*** Opening Exercise data ***
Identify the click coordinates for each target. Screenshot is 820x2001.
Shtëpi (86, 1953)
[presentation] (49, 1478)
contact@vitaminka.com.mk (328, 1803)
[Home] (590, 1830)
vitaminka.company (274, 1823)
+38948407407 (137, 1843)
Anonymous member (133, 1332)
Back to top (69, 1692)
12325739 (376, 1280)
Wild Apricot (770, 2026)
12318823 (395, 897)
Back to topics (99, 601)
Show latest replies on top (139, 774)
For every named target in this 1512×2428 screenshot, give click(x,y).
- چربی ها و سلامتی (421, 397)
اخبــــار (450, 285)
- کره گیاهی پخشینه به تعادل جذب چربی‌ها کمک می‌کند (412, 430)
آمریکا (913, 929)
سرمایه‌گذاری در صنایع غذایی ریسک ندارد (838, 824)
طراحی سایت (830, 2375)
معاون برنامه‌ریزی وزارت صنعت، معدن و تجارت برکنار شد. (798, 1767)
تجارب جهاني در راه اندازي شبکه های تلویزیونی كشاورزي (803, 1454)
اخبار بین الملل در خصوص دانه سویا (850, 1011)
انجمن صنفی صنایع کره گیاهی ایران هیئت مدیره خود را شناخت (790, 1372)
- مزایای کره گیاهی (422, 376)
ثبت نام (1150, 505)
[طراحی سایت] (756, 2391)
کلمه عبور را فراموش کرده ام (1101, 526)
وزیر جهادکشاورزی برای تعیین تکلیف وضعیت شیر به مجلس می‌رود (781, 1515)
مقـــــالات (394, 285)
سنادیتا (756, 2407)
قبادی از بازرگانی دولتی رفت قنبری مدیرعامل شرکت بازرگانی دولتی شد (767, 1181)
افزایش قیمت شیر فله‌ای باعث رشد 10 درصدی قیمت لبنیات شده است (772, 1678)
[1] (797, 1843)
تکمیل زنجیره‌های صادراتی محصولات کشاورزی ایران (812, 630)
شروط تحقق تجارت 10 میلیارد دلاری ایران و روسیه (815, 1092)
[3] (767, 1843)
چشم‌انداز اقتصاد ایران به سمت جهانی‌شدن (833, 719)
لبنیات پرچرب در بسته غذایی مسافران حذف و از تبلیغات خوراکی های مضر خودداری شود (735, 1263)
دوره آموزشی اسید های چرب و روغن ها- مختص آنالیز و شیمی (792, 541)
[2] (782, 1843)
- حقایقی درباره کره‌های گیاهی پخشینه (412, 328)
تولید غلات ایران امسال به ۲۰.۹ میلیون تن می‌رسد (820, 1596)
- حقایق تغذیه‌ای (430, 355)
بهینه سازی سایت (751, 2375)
*** Closing Exercise data ***
-- What you are asked to do --
Give the number of lines in the listing that hold the word "click", with no other words.

-- Exercise response --
2